Take the material below and output exactly the run of lines from the one containing "For every named target in this 638×2576" down to the one containing "Turismo (19, 1896)", with both included.

→ **DATA FOR THIS EXERCISE**
━━━━━━━━━━

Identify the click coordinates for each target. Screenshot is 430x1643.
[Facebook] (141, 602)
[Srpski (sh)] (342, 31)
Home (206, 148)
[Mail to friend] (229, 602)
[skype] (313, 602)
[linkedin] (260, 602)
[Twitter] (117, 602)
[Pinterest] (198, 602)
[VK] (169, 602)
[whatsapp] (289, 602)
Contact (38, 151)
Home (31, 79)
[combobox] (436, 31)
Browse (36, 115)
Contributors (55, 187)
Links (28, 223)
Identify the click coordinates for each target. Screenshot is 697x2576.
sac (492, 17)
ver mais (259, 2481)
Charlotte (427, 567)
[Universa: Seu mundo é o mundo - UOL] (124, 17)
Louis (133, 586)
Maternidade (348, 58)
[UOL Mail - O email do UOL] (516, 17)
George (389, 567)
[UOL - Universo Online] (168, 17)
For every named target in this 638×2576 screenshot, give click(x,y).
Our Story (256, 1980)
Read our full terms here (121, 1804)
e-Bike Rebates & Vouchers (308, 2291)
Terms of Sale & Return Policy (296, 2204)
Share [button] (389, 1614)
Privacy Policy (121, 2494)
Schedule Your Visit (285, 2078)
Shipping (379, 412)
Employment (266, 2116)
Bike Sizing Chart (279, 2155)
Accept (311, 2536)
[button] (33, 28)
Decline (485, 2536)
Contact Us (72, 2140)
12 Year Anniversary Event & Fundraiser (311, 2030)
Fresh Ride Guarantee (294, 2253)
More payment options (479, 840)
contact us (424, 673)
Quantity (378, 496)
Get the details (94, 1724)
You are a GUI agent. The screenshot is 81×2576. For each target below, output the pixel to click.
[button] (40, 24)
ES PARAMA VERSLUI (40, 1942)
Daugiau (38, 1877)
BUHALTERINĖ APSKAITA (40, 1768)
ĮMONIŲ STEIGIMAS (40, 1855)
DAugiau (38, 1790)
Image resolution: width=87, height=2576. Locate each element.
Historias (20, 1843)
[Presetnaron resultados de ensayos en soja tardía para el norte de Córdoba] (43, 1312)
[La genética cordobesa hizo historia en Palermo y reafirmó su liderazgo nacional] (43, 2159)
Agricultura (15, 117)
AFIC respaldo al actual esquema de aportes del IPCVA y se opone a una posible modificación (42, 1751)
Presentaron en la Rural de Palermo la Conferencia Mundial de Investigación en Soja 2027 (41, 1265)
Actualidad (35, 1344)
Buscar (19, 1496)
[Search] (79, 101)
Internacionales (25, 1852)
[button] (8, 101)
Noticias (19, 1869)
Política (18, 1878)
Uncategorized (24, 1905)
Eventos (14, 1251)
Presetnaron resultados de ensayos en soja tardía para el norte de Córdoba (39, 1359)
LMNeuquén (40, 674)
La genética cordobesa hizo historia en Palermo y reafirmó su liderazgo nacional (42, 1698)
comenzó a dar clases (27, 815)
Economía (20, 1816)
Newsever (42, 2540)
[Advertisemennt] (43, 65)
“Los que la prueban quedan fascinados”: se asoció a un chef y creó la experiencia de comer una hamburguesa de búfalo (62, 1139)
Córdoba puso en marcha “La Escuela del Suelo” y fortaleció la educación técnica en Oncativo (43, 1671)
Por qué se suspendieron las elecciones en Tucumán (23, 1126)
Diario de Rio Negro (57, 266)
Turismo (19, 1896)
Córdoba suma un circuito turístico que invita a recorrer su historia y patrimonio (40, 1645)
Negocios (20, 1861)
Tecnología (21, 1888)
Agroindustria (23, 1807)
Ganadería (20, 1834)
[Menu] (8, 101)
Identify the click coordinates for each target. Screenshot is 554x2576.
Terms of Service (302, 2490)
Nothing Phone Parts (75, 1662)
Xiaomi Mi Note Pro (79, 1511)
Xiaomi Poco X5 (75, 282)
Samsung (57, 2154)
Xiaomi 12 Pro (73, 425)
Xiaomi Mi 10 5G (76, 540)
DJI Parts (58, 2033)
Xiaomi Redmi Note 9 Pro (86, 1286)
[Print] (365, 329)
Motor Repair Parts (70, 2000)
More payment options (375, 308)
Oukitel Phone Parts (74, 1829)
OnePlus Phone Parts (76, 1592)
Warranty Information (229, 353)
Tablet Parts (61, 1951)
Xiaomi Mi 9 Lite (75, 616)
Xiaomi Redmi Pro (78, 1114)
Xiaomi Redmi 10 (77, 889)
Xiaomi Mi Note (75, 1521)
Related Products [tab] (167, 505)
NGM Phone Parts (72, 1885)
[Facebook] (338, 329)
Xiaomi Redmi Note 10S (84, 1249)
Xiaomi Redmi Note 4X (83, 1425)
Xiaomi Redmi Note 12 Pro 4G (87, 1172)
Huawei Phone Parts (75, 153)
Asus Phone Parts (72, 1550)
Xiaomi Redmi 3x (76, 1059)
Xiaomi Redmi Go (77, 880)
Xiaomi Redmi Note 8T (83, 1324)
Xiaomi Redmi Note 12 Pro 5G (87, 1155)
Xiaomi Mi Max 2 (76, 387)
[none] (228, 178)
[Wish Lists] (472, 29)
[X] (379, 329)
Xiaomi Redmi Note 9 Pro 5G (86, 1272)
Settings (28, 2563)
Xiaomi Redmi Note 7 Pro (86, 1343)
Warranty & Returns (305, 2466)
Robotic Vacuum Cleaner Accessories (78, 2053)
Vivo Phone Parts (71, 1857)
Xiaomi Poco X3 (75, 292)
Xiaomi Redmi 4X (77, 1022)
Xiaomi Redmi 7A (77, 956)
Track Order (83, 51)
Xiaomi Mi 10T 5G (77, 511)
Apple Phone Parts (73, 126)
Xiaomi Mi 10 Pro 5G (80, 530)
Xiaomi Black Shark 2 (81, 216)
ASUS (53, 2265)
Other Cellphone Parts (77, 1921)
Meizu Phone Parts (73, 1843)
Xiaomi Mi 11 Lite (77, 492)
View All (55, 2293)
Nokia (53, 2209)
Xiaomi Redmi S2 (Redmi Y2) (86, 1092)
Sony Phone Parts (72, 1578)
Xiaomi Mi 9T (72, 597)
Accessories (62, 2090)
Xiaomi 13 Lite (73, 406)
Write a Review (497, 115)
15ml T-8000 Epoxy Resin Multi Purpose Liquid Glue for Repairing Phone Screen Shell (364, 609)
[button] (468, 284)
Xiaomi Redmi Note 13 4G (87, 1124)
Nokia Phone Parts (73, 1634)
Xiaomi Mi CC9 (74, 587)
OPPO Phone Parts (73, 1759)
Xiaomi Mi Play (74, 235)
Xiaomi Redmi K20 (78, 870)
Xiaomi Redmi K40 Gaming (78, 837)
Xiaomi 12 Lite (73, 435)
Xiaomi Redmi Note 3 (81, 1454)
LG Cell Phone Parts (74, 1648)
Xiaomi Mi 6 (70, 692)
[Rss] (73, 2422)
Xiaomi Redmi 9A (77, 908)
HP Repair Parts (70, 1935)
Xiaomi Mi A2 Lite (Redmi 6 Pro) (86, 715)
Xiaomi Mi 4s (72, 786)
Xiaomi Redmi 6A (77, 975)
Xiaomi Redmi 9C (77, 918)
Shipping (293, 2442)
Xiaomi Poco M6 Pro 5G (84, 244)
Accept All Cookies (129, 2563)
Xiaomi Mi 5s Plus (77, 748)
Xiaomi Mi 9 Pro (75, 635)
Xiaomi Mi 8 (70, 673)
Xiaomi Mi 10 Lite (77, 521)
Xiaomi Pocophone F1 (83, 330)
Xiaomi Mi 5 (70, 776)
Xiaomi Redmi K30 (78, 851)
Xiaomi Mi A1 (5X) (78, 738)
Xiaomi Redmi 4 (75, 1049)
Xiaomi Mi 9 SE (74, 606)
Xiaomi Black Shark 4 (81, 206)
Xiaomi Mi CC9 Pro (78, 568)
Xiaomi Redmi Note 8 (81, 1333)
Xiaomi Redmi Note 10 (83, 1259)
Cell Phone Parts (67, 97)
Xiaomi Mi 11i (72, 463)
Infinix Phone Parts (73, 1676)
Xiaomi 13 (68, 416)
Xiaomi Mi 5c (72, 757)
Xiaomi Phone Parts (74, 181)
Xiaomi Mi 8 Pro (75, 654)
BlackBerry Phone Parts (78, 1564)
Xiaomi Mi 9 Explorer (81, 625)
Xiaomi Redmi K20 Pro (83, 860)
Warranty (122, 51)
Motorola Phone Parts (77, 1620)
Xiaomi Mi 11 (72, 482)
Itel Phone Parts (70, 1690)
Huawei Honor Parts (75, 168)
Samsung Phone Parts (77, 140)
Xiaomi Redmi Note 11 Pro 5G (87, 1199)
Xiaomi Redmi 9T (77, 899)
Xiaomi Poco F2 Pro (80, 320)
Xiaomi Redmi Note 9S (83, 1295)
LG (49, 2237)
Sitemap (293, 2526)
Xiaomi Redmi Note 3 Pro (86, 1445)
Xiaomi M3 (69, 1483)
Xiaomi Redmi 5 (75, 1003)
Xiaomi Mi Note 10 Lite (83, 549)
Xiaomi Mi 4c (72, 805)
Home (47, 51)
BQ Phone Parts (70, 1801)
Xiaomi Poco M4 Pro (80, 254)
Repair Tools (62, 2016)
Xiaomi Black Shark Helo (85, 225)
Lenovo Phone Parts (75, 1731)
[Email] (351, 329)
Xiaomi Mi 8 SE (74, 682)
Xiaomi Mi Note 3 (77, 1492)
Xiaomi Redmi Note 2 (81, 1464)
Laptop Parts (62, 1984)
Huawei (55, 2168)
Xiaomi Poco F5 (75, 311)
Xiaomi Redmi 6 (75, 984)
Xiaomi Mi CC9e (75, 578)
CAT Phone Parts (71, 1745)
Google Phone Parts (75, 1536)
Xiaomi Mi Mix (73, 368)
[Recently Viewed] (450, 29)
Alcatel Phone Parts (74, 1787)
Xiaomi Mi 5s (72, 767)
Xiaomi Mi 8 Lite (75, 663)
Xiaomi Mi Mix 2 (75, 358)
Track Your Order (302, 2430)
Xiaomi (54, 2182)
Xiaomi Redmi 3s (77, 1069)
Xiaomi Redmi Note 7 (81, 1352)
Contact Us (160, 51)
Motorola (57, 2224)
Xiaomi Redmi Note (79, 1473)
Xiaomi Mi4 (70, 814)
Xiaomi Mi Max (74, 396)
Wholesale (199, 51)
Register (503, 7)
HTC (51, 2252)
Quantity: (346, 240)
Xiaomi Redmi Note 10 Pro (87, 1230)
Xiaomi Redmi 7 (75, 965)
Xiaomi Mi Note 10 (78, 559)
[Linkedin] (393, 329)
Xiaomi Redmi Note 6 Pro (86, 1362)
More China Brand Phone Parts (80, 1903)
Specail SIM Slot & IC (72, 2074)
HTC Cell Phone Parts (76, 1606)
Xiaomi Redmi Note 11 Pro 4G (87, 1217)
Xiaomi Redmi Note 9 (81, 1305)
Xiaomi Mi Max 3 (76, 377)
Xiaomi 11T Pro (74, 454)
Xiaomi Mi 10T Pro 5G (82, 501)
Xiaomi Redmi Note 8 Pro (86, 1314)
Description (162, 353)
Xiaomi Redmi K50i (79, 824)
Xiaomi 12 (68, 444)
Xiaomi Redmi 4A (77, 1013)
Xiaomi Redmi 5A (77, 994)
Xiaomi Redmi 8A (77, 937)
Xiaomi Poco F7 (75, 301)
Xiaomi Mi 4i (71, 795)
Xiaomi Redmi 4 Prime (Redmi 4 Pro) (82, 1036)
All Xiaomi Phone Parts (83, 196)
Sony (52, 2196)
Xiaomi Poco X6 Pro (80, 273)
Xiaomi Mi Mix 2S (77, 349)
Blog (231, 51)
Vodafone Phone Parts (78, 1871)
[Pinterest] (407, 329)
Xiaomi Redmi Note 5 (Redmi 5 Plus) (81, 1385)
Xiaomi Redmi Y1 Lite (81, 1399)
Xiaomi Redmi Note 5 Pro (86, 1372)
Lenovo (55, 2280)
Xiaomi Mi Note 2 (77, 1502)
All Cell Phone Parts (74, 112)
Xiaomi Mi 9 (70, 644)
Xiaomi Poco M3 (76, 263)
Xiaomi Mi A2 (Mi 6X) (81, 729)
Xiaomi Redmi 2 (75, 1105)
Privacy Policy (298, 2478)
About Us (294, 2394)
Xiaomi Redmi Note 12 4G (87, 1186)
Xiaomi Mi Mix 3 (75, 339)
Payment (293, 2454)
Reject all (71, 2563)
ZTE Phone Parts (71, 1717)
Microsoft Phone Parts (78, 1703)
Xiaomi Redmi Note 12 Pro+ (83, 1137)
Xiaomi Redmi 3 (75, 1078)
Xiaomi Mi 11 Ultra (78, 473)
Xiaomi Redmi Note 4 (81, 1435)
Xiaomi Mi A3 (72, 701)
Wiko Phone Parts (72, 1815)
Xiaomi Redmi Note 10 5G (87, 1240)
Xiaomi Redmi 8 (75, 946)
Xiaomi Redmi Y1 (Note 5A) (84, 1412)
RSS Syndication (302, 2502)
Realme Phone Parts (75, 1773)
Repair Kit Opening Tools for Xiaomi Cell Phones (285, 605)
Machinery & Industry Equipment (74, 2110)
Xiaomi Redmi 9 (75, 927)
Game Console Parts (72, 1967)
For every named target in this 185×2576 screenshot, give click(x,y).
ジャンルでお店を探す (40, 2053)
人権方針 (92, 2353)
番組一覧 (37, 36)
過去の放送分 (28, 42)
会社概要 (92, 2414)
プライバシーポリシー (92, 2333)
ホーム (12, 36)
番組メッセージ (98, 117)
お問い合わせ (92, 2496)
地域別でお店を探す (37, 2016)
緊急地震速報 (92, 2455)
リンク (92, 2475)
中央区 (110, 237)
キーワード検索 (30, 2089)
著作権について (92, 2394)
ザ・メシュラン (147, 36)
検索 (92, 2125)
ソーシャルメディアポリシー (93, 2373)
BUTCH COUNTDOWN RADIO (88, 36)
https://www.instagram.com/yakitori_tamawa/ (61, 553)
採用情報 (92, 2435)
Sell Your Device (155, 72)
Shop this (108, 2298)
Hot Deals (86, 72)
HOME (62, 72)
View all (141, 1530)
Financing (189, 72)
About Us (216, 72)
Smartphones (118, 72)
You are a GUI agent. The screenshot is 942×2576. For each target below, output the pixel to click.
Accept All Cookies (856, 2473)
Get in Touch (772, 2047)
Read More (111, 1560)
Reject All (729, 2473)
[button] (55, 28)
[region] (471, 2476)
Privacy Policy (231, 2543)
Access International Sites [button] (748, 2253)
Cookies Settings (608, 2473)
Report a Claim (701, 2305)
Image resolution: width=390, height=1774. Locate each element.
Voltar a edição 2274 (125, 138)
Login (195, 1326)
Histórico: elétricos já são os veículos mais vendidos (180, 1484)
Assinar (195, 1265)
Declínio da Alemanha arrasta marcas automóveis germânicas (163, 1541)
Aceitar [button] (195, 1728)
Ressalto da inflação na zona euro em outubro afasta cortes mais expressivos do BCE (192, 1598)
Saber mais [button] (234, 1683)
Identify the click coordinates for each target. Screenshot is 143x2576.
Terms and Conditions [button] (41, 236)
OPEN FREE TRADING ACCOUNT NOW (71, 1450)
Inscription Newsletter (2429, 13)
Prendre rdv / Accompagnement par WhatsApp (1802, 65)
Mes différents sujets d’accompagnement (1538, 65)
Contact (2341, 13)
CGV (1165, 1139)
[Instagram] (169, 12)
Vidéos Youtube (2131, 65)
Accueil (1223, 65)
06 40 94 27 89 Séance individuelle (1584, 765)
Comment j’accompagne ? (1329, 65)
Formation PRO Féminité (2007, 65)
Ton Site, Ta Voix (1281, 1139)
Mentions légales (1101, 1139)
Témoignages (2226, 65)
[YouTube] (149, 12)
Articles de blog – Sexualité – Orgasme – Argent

━━━━━━━━━━

→ **EXPECTED ANSWER**
For every named target in this 638×2576 screenshot, give click(x,y).
Our Story (256, 1980)
Read our full terms here (121, 1804)
e-Bike Rebates & Vouchers (308, 2291)
Terms of Sale & Return Policy (296, 2204)
Share [button] (389, 1614)
Privacy Policy (121, 2494)
Schedule Your Visit (285, 2078)
Shipping (379, 412)
Employment (266, 2116)
Bike Sizing Chart (279, 2155)
Accept (311, 2536)
[button] (33, 28)
Decline (485, 2536)
Contact Us (72, 2140)
12 Year Anniversary Event & Fundraiser (311, 2030)
Fresh Ride Guarantee (294, 2253)
More payment options (479, 840)
contact us (424, 673)
Quantity (378, 496)
Get the details (94, 1724)
You are a GUI agent. The screenshot is 81×2576. For each target below, output the pixel to click.
[button] (40, 24)
ES PARAMA VERSLUI (40, 1942)
Daugiau (38, 1877)
BUHALTERINĖ APSKAITA (40, 1768)
ĮMONIŲ STEIGIMAS (40, 1855)
DAugiau (38, 1790)
Image resolution: width=87, height=2576. Locate each element.
Historias (20, 1843)
[Presetnaron resultados de ensayos en soja tardía para el norte de Córdoba] (43, 1312)
[La genética cordobesa hizo historia en Palermo y reafirmó su liderazgo nacional] (43, 2159)
Agricultura (15, 117)
AFIC respaldo al actual esquema de aportes del IPCVA y se opone a una posible modificación (42, 1751)
Presentaron en la Rural de Palermo la Conferencia Mundial de Investigación en Soja 2027 (41, 1265)
Actualidad (35, 1344)
Buscar (19, 1496)
[Search] (79, 101)
Internacionales (25, 1852)
[button] (8, 101)
Noticias (19, 1869)
Política (18, 1878)
Uncategorized (24, 1905)
Eventos (14, 1251)
Presetnaron resultados de ensayos en soja tardía para el norte de Córdoba (39, 1359)
LMNeuquén (40, 674)
La genética cordobesa hizo historia en Palermo y reafirmó su liderazgo nacional (42, 1698)
comenzó a dar clases (27, 815)
Economía (20, 1816)
Newsever (42, 2540)
[Advertisemennt] (43, 65)
“Los que la prueban quedan fascinados”: se asoció a un chef y creó la experiencia de comer una hamburguesa de búfalo (62, 1139)
Córdoba puso en marcha “La Escuela del Suelo” y fortaleció la educación técnica en Oncativo (43, 1671)
Por qué se suspendieron las elecciones en Tucumán (23, 1126)
Diario de Rio Negro (57, 266)
Turismo (19, 1896)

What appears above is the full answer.